Les jeunes qui ne suivent que la ligue des champions, se pourléchant les
lèvres devant le FC Barcelone ou Chelsea depuis quelques années sont finalement
conditionnés à ne croire qu’au football européen. Ils
sont les premiers à être surpris devant cette coupe du monde avec la débâcle
de l’Espagne, L’Italie et l’Angleterre. Savent-ils ce que font River Plate et Boca Junior en Argentine ou Fluminense,
Corinthiens et Flamengo au Brésil ? Le Brésil exporte plus de 1000 joueurs
par an. Aucun autre pays ne le peut. En vérité les amateurs ne connaissent que
le football européen. La mondialisation dont on parle est en vérité une Europe
qui se mondialise. En regardant l’Europe on pense voir le monde. C’est valable
pour le Sport, l’Economie, la Littérature et le Cinéma.
Mais il n’en a pas toujours été ainsi. Le talentueux Algérien Rachid Mekhloufi, quatre sélections en équipe de France et deuxième
meilleur butteur de Saint-Etienne était une curiosité à la fin des années 50.
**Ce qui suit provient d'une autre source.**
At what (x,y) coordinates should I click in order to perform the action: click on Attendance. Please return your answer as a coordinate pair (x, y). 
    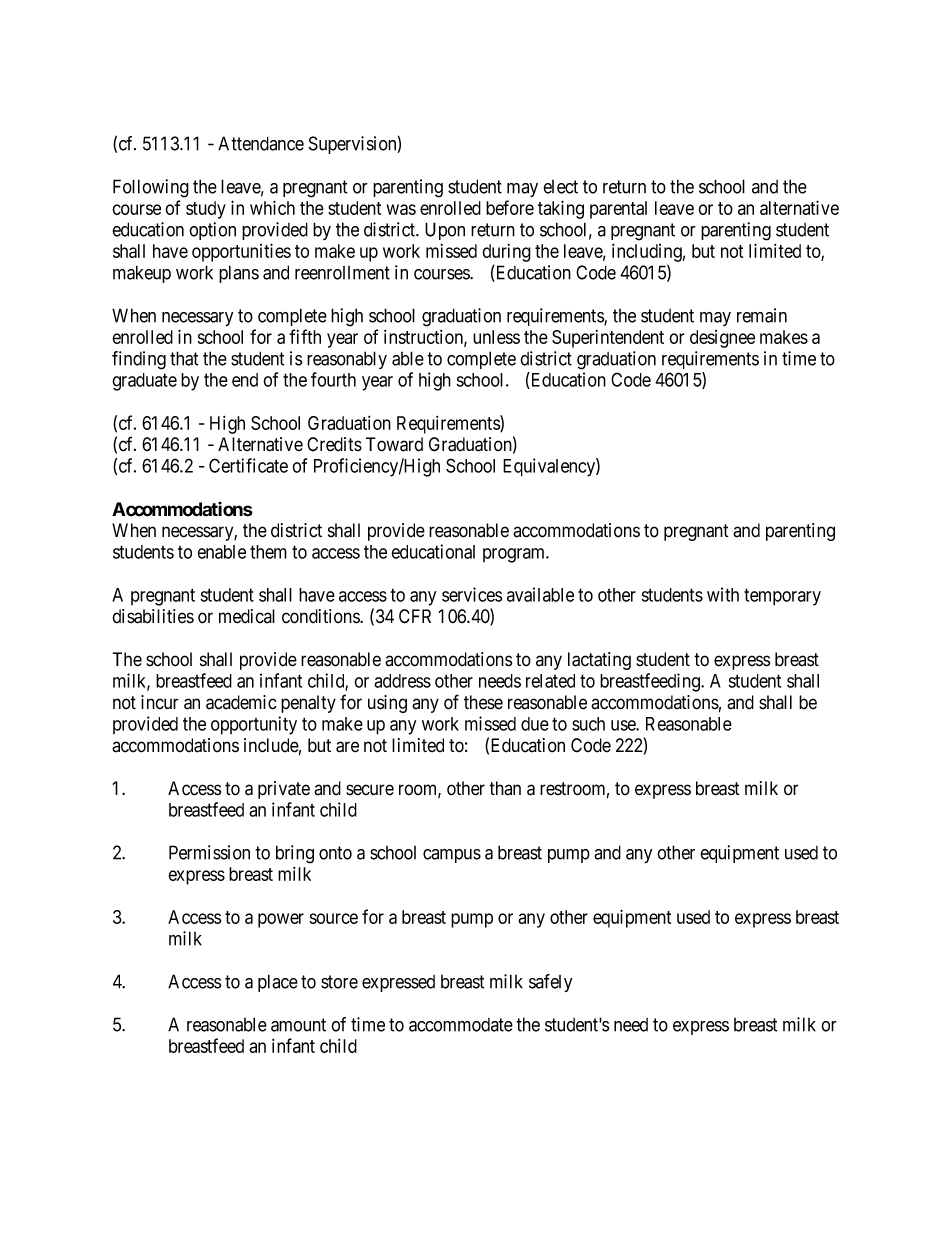
    Looking at the image, I should click on (261, 143).
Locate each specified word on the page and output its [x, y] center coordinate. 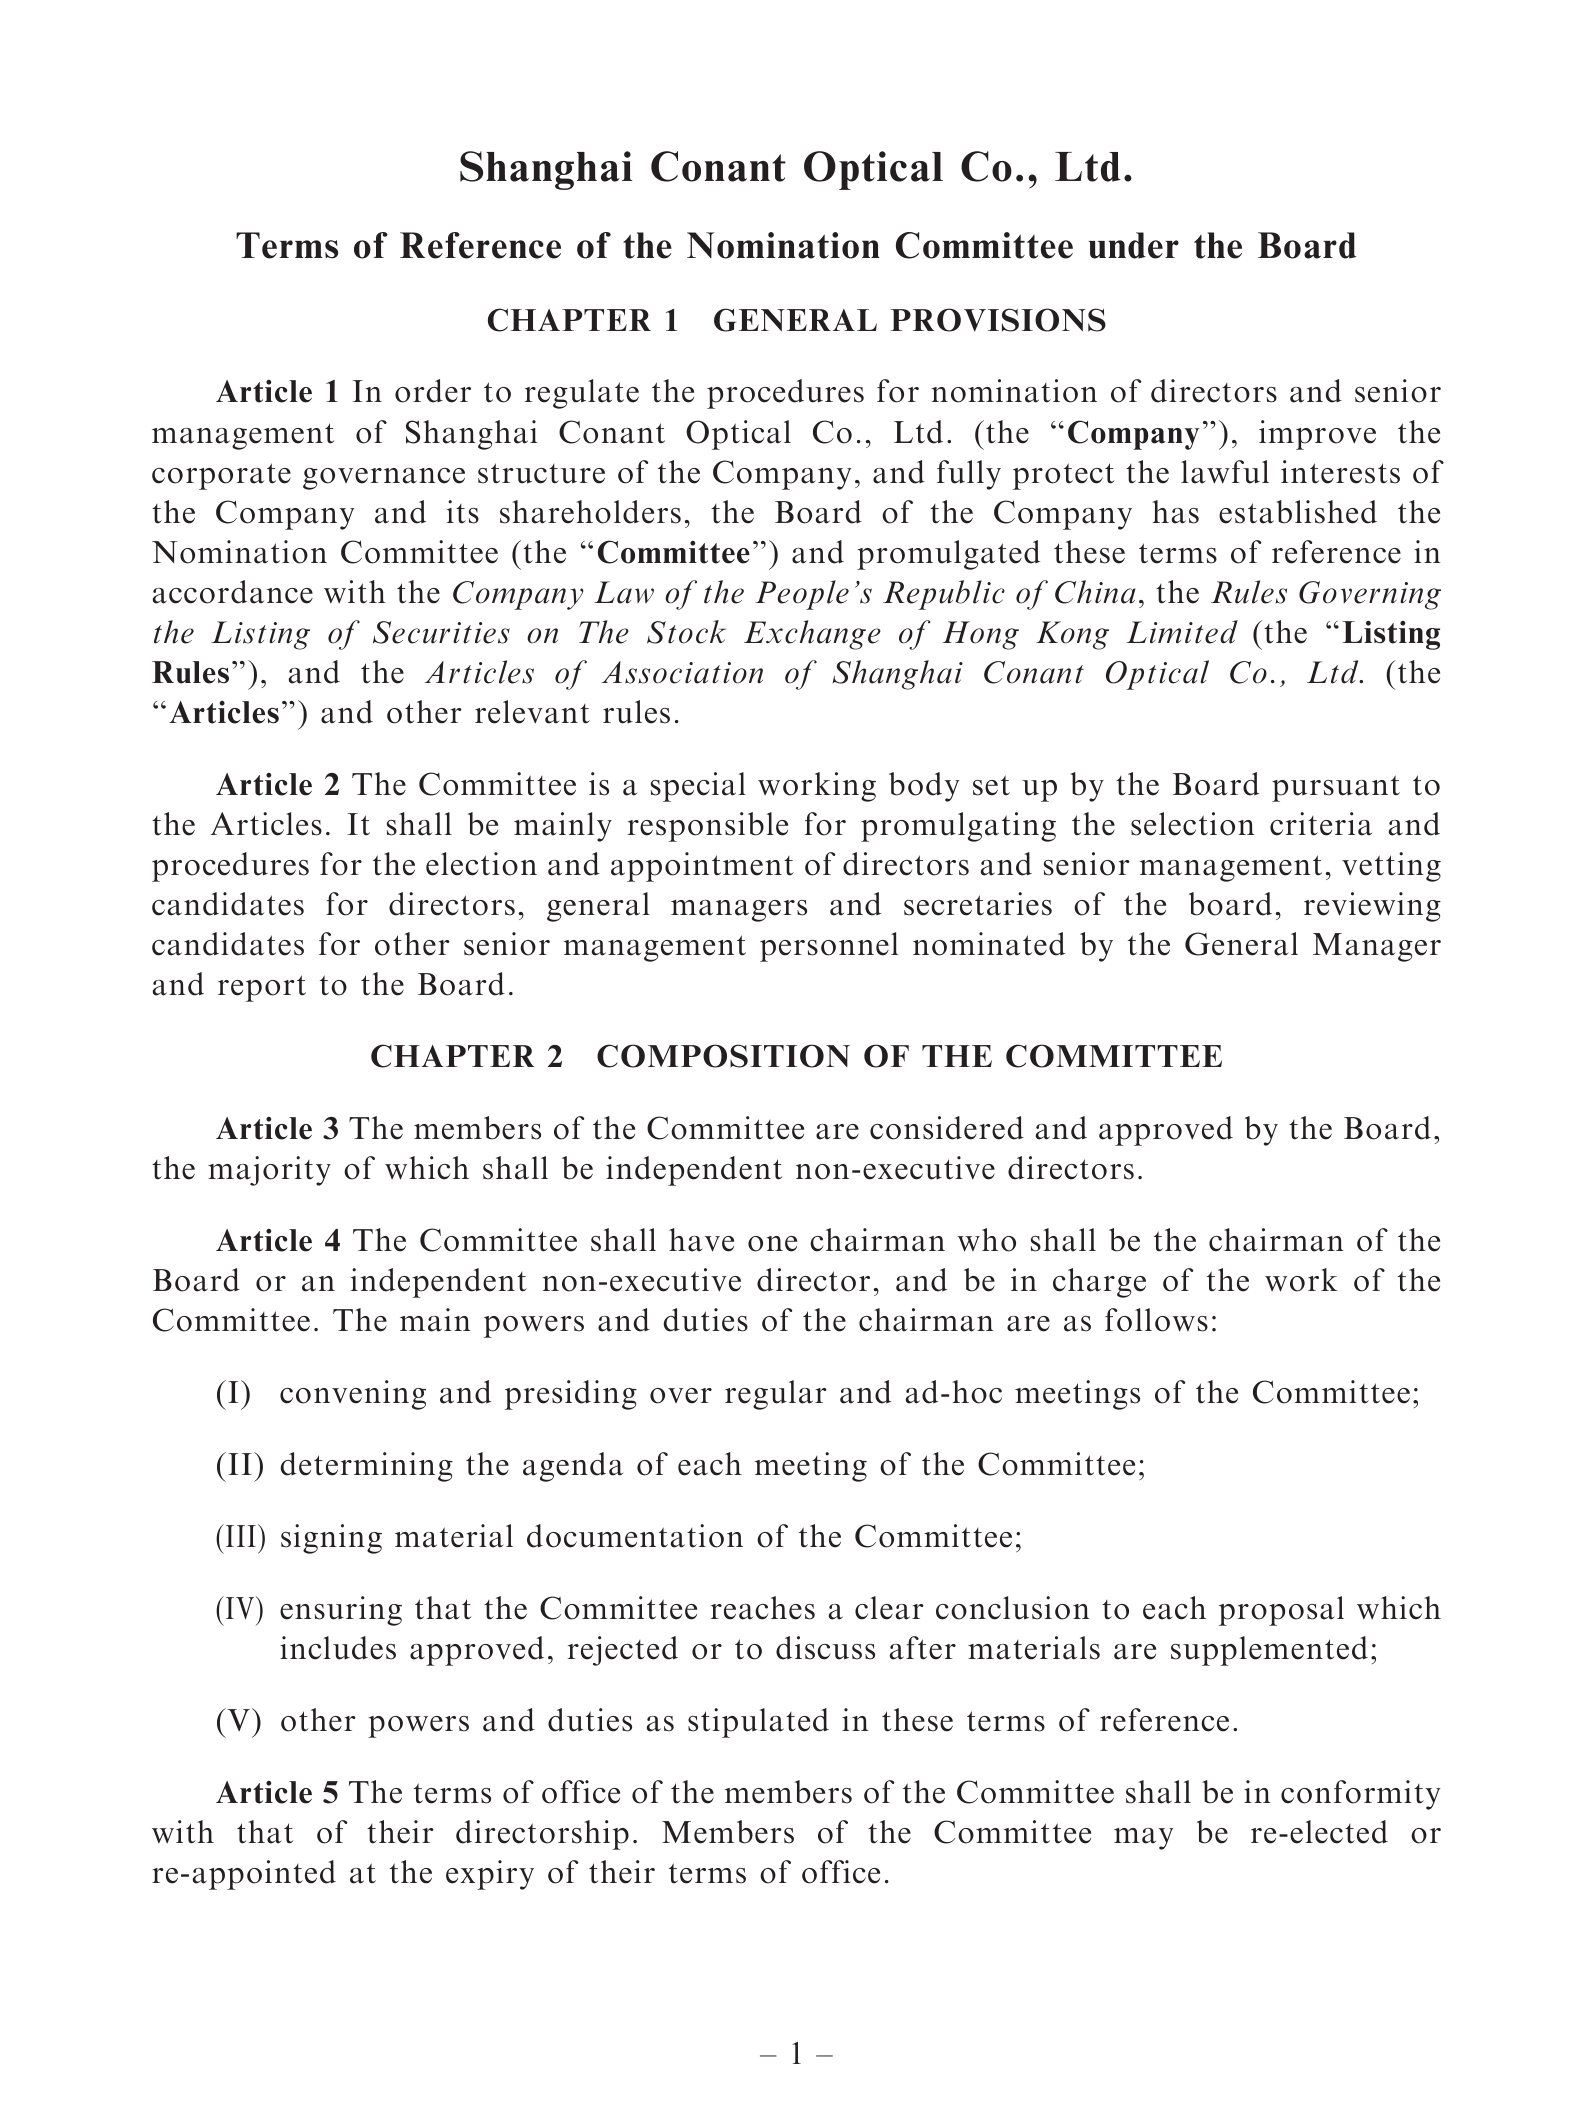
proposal [1281, 1611]
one [772, 1244]
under [1134, 245]
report [262, 988]
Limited [1182, 632]
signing [331, 1539]
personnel [829, 947]
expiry [490, 1875]
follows [1156, 1320]
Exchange [812, 635]
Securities [441, 632]
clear [889, 1608]
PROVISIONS [998, 320]
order [433, 391]
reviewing [1372, 907]
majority [269, 1171]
Il en est de même pour le virtuose
tunisien Taraq Diab en coupe du monde 1978. Leur
héritier « arabe », Karim
Benzema et Marwane Felleini de la Belgique
sont plus à l’aise aujourd’hui. Entre temps il ya eu des phénomènes comme les
algériens Rabah Madjer, Lakhdar Belloumi et les marocains Aziz Bouderbala et Mouhamed Timoumi. Au
reste le roi du Ballon Edson Arantes Do
Nascimento dit « Pelé » (Une apparition
qui a inventé des choses que l’on répète aujourd’hui sur tous les terrains du
monde) raconte encore aujourd’hui, avec un brin d’ironie, que lors de la
fameuse coupe du monde organisée par la Suède en 1958, des supporters suédois
le suivaient partout dans les rues, promenant leurs petites mains blanches dans
sa chevelure crépue de nègre, histoire de voir si la couleur noire pouvait tacher
leurs mains. Ils n’ont jamais vu de noir de leur vie, les pauvres !
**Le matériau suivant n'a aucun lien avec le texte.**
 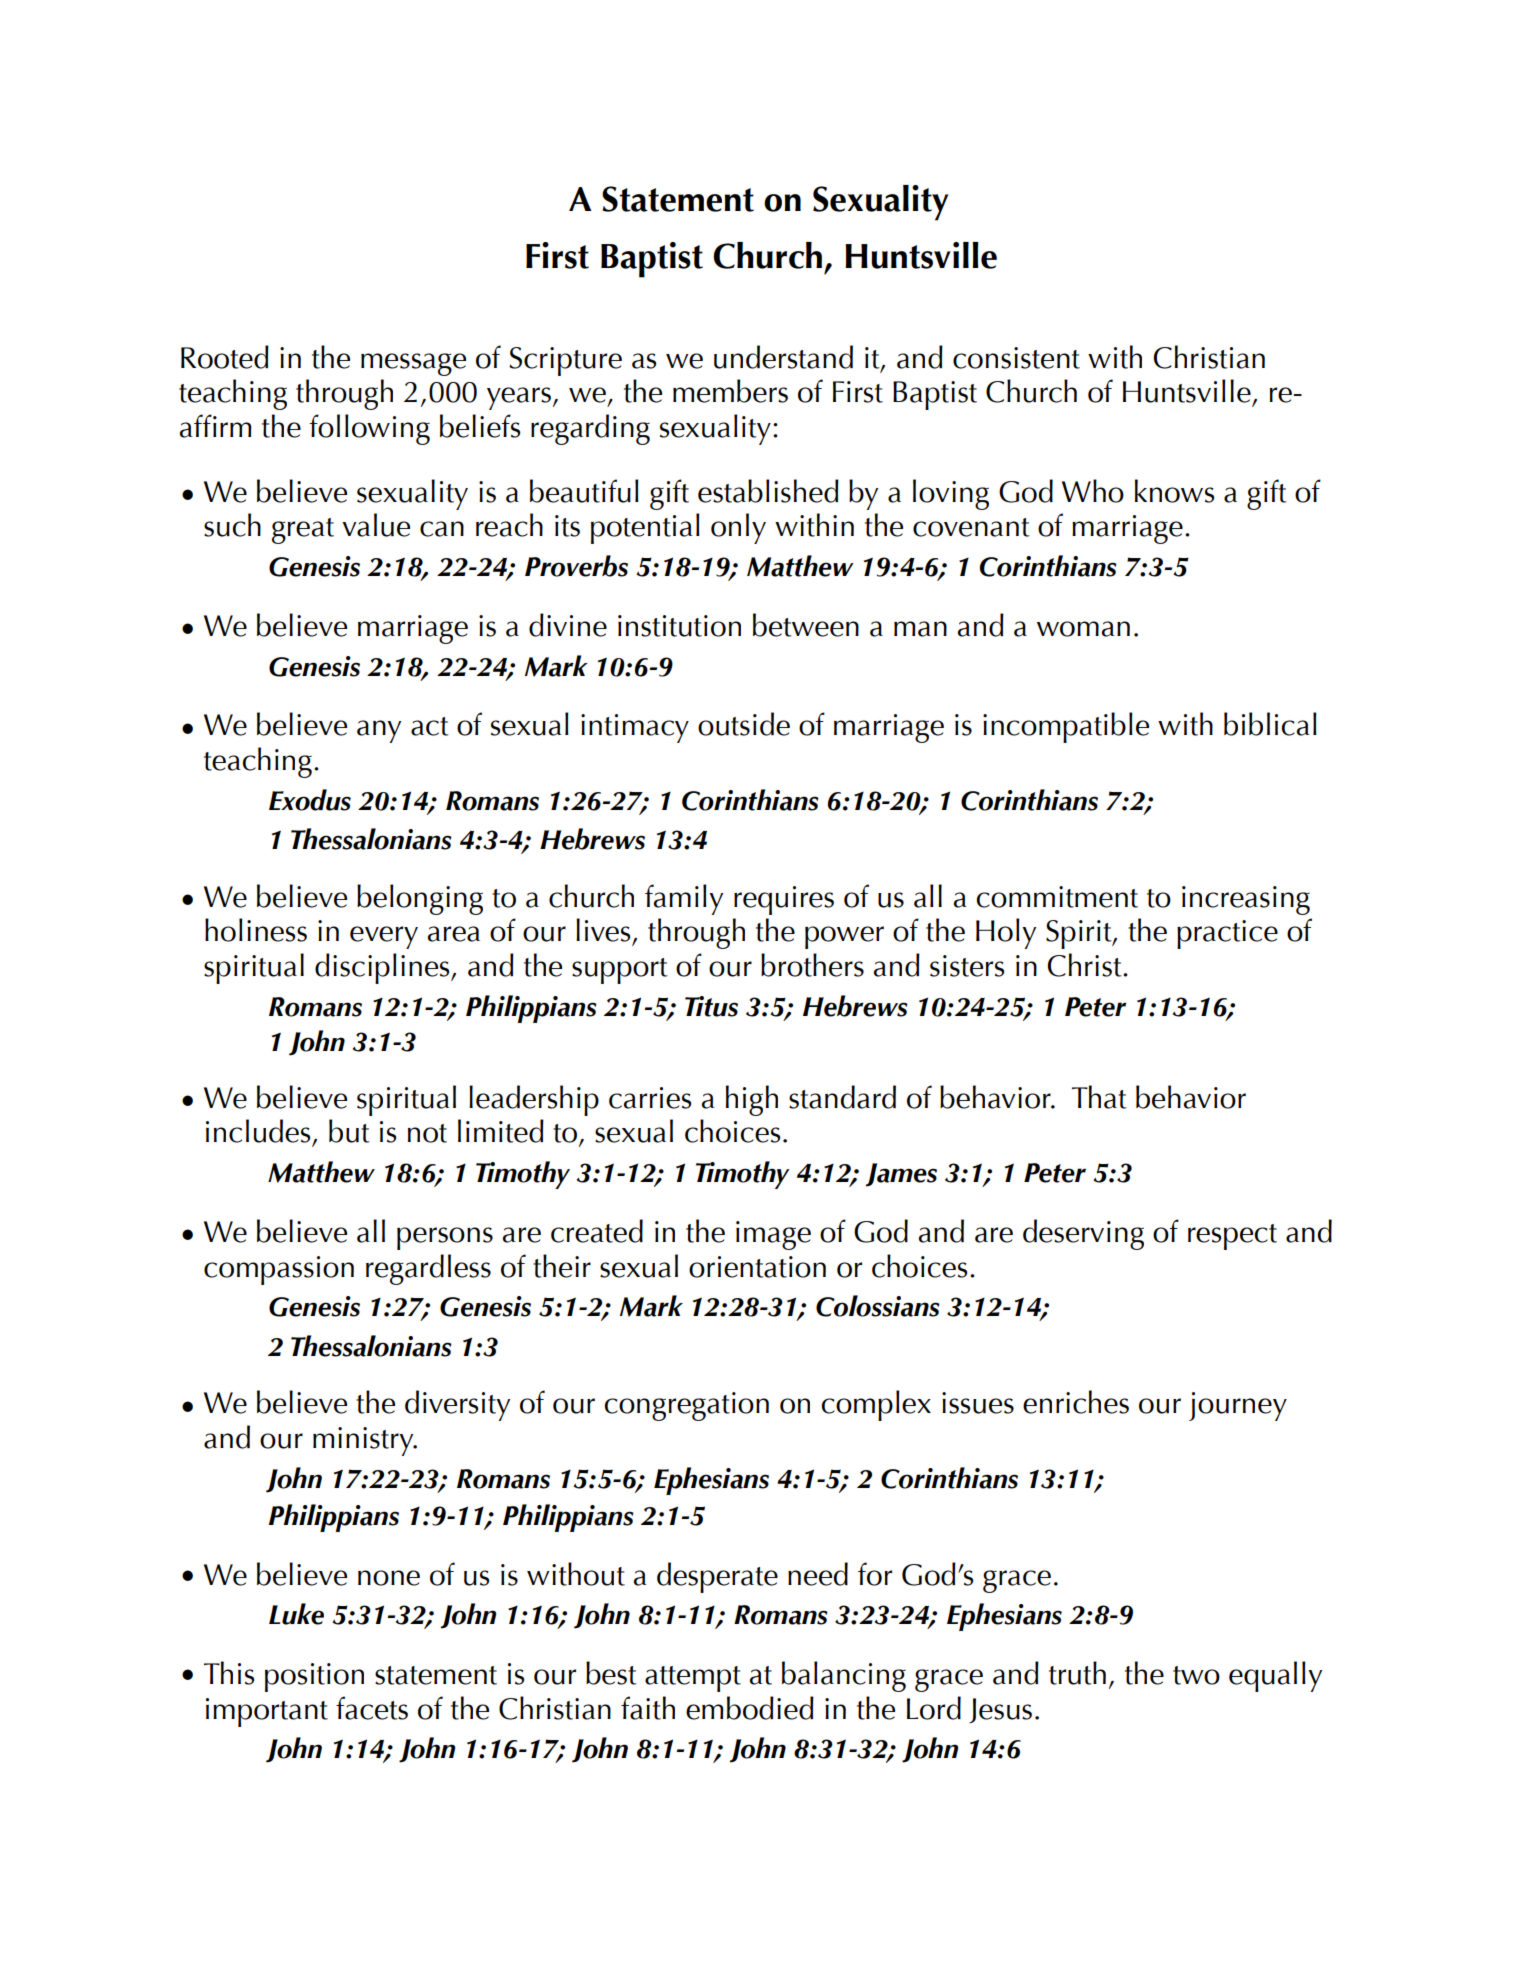 What do you see at coordinates (730, 391) in the page?
I see `members` at bounding box center [730, 391].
Les noirs ont toujours été là mais pas tant
que ça. Léonidas le brésilien est
la première perle noire du football mondial. Meilleur butteur du mondial de
1938, il est l’auteur d’une des plus longues carrières du football (1929-1951).
Le surdoué Larbi Ben Barek, dribleur hors pair, est l’autre
perle noire qui n’a jamais disputé de coupe du monde et pour cause. Mais il est
le
premier grand footballeur Africain de renommée mondiale bien avant le
Mozambicain Eusebio (auteur de neuf buts en coupe du monde avec le Portugal). Sans nul doute l’un des meilleurs footballeurs de tous les temps,
très méconnu même parmi les aficionados du ballon rond aujourd’hui. Marocain de nationalité, il a effectué
la plus longue carrière en équipe de France (1938-1954). Pelé dira de lui « si je suis le roi du football Ben Barek en est le dieu.» Cela
laisse deviner tout le talent de cet attaquant qui a d’abord joué au milieu. L’immense Salif Keita le malien, sociétaire de l’AS Saint-Etienne, l’un
des meilleurs footballeurs africain de tous les temps, n’a pas eu la chance
de disputer une coupe du monde. Rappelons que Didi, l’un des membres du célèbre
quatuor magique brésilien (Pelé, Didi, Vava, Garrincha) est noir jusqu’aux
orteils.
Ce cosmopolitisme racial, cette fête du football montre peut-être
que le monde tente d’aller paradoxalement au-delà des races, se situer dans l’entre-deux.
C’est là où réside la puissance subversive et la dimension politique du
football. Le football est un insolent
pied de nez contre les crispations identitaires.Le sport roi possède ce
pouvoir magique de traverser les interstices des différentes cultures pour
offrir une image diffuse et continue de la civilisation contemporaine. Un avis aux
racistes de tout bord, qu’ils soient blancs, noirs, jaunes ou rouges.